◆ **Extract provided**:
# # # #
Member of the King County Council from the 8th district
- In office January 4, 2010 – November 24, 2010
- Preceded by: Dow Constantine
- Succeeded by: Joe McDermott

Member of Seattle City Council for the 4th Position
- In office January 1, 1994 – December 31, 2009
- Preceded by: George Benson
- Succeeded by: Sally Bagshaw

President of the Seattle City Council
- In office January 3, 2004 – January 3, 2006
- Preceded by: Peter Steinbrueck
- Succeeded by: Nick Licata
- In office January 3, 1996 – January 3, 1998
- Preceded by: Jim Street
- Succeeded by: Sue Donaldson

Personal details
- Born: May 12, 1940 (age 86)
- Party: Democratic
- Spouse: Noel Drago
- Children: 4
- Alma mater: Rutgers University (BA)
- Occupation: Politician; teacher;

= Jan Drago =

American politician from Seattle

Jan Drago (born May 12, 1940) is an American politician and educator from Seattle who served on the Seattle City Council and King County Council.

==Early life and education==
Drago was born May 12, 1940, in Lansing, Michigan. At 17, she owned a Tastee-Freez franchise where she met her husband, Noel. In 1959, the couple married and moved to New York, then New Jersey a year later. While in New Jersey, she graduated Douglass College, Rutgers University with a degree in psychology. After college, Drago taught preschool and kindergarten in a Head Start program, and managed Democratic political campaigns. In 1978, Drago and her family relocated to Ohio for Noel's new job, but stayed a year before moving to Seattle.

After moving to Seattle, Drago opened a Häagen-Dazs Ice Cream Shoppes franchise throughout Seattle, including the Capitol Hill neighborhood and Pike Place Market. She became an advocate for downtown businesses, due to the increased homeless population in the area, and was active in the Downtown Seattle Association, First Avenue Association, and the Denny Regrade Crime Prevention Council.

==Seattle City Council==
From 1994 to 2009, Drago was a member of Seattle City Council.

During that time, she was Council President (1996-1997 and 2004–2005), chair of the Finance and Budget Committee (1999–2003) and chair of the Transportation Committee.
# # # #
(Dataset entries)

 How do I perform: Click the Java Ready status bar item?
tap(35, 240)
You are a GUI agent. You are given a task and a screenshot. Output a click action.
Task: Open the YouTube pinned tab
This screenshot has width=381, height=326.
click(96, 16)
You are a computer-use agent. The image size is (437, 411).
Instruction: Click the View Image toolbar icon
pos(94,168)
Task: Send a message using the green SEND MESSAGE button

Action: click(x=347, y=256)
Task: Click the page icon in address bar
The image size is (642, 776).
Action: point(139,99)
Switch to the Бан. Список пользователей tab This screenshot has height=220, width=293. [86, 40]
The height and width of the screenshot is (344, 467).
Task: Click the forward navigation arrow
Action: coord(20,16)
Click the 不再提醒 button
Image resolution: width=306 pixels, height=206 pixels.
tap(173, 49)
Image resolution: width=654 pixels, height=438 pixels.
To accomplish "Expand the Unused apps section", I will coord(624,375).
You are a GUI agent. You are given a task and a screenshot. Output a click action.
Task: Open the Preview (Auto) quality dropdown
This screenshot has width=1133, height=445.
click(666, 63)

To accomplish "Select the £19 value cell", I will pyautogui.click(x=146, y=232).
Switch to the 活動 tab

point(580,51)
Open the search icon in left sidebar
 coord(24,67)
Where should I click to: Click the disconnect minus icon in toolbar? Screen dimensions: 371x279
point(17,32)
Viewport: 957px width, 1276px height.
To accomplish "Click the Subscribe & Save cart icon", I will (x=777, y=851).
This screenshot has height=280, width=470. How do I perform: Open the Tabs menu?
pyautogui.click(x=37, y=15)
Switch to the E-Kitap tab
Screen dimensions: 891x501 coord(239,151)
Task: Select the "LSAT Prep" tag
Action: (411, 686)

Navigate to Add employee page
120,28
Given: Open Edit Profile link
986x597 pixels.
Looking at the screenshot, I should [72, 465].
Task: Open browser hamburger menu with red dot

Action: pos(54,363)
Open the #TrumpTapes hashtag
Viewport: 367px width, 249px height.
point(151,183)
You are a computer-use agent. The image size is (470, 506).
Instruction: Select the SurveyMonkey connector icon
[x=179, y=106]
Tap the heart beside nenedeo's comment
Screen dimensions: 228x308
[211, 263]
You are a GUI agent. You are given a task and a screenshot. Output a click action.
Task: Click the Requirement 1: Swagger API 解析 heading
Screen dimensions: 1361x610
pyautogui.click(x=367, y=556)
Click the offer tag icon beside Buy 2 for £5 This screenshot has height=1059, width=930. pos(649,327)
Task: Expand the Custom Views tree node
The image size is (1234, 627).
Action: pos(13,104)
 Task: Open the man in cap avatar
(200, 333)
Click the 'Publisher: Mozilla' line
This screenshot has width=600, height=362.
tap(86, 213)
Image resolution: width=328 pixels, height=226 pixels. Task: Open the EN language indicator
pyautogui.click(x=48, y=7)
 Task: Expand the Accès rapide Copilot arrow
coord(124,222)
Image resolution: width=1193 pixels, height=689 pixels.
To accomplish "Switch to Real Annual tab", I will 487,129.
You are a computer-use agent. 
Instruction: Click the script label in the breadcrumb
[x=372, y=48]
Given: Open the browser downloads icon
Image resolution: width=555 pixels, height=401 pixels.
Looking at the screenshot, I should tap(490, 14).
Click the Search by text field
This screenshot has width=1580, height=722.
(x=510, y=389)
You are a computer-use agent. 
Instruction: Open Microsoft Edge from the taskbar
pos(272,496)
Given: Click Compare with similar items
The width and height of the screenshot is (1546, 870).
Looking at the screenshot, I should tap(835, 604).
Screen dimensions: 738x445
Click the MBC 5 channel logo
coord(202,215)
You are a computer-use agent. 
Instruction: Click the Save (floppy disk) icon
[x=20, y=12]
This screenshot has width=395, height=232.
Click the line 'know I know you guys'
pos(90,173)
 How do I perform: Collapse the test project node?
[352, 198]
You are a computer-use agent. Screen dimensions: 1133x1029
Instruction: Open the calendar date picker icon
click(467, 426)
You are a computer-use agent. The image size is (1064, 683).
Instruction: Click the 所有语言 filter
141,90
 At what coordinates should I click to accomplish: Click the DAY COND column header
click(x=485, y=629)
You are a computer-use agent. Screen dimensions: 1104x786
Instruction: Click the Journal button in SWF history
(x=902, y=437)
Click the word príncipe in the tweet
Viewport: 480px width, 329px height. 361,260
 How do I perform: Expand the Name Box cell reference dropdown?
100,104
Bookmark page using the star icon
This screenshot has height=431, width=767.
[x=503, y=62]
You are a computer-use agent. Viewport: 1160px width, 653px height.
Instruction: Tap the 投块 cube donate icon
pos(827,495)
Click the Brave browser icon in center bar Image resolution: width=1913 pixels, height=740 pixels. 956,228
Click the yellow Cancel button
# # # #
◆ **Complete the following**:
A) From the Jan Drago excerpt, extract the passage from "American politician from" to "King County Council.", with both of those included.
B) Rewrite the paragraph of the Jan Drago excerpt that begins "After moving to Seattle, Drago opened" as a short bulleted list that keeps its main facts.
C) Write what comes next in the Jan Drago excerpt, starting right after its final sentence.
The records are separate material and have no connection to the Jan Drago excerpt.

◆ **Task responses**:
A)
American politician from Seattle

Jan Drago (born May 12, 1940) is an American politician and educator from Seattle who served on the Seattle City Council and King County Council.

B)
- Drago opened a Häagen-Dazs Ice Cream Shoppes franchise in Seattle, with locations including Capitol Hill and Pike Place Market.
- Because of the growing homeless population downtown, she became an advocate for downtown businesses.
- She was active in the Downtown Seattle Association, the First Avenue Association, and the Denny Regrade Crime Prevention Council.

C)
She also served on the Housing and Economic Development Committee, and the Parks and Seattle Center Committee. She represented the council on the Puget Sound Regional Council and its Transportation Policy Board as well as King County's Regional Transportation Committee, the Trade Development Alliance, the Seattle Convention and Visitors’ Board, PortJobs Board, Seattle-Chongqing Sister Association, Seattle-Taejon Sister City Council, the Sister Cities Coordinating Council, and the Sister City Association. For eight years, she was a Council representative on the Civic Center Client Group.

On March 1, 2009, Drago announced her intention to retire from the Seattle City Council and not seek another term.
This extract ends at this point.